Switch upgrades Cisco high-end server-to-storage computing

SFS 3504 supports 20Gbps InfiniBand

Cisco is introducing a gateway switch that boosts the performance of applications that rely on interactions between InfiniBand-clustered servers and network-attached storage- and Fibre Channel-based storage devices.

Cisco Server Fabric Switch (SFS) 3504 can aggregate server-cluster traffic on 20Gbps InfiniBand links and distribute it to storage devices on Ethernet and Fibre Channel networks.

This is an upgrade from the 10Gbps InfiniBand links supported by Cisco's earlier SFS 3012.

Rather than installing a Fibre Channel host channel adapter in each server in the cluster so it can connect directly to the Fibre Channel storage-area network, each server connects via InfiniBand to the SFS 3504. The SFS 3504 switches this aggregated traffic to the SAN via 4Gbps Fibre Channel ports. This is an upgrade from 2Gbps Fibre Channel ports on the SFS 3012.

The SFS 3504 also takes in Ethernet traffic running over InfiniBand from the same server clusters and switches it to NASÂ devices via 1Gbps Ethernet ports.

InfiniBand lets machines connect and share data with sub-microsecond latency. In high-performance computing environments, these servers need to connect with storage networks based on both Fibre Channel and Ethernet.

These environments are used commercially by oil and gas companies to choose drilling sites based on crunching seismic data and by car makers to simulate crashes of new models using fewer prototypes.

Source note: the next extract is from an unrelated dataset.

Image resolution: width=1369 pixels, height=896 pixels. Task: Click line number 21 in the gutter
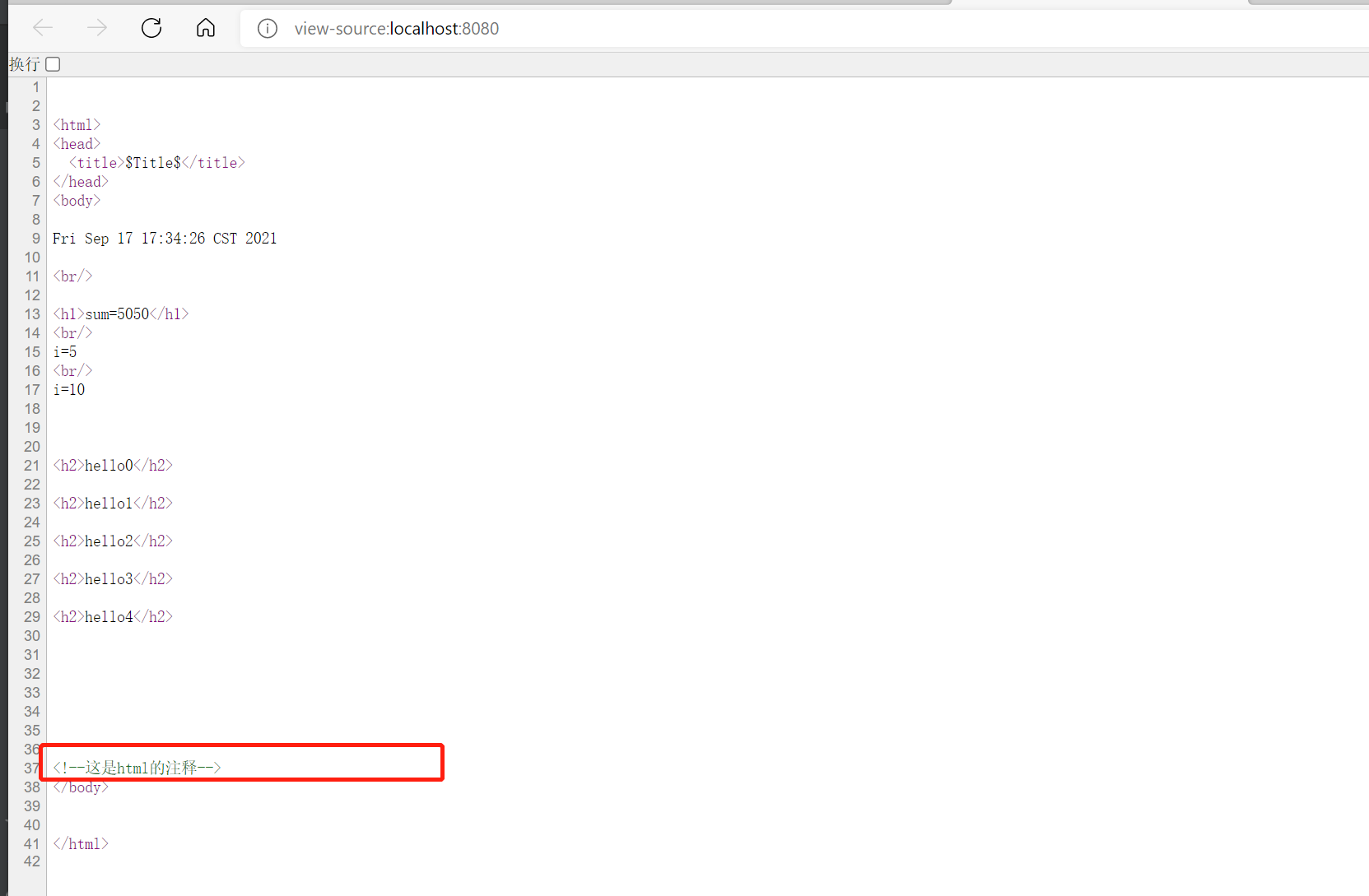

These Cisco gateway switches compete against gear from Voltaire, QLogic and Xsigo.

The gateway can be outfitted with four-port, 4Gbps Fibre Channel cards or six-port 1Gbps Ethernet cards. Next year Cisco plans to release a two-port 10Gbps Ethernet card for the device.

Fully loaded, the SFS 3504 costs US$75,000.

Cisco is also releasing a free software tool that troubleshoots copper cabling in 20Gbps InfiniBand networks. The tool can analyze signal integrity of InfiniBand on these connections prior to running a computing job that involves multiple hosts. If any of the nodes is having a significant problem, it can be fixed or another node can be chosen so the problem doesn't slow down the whole run, Cisco says.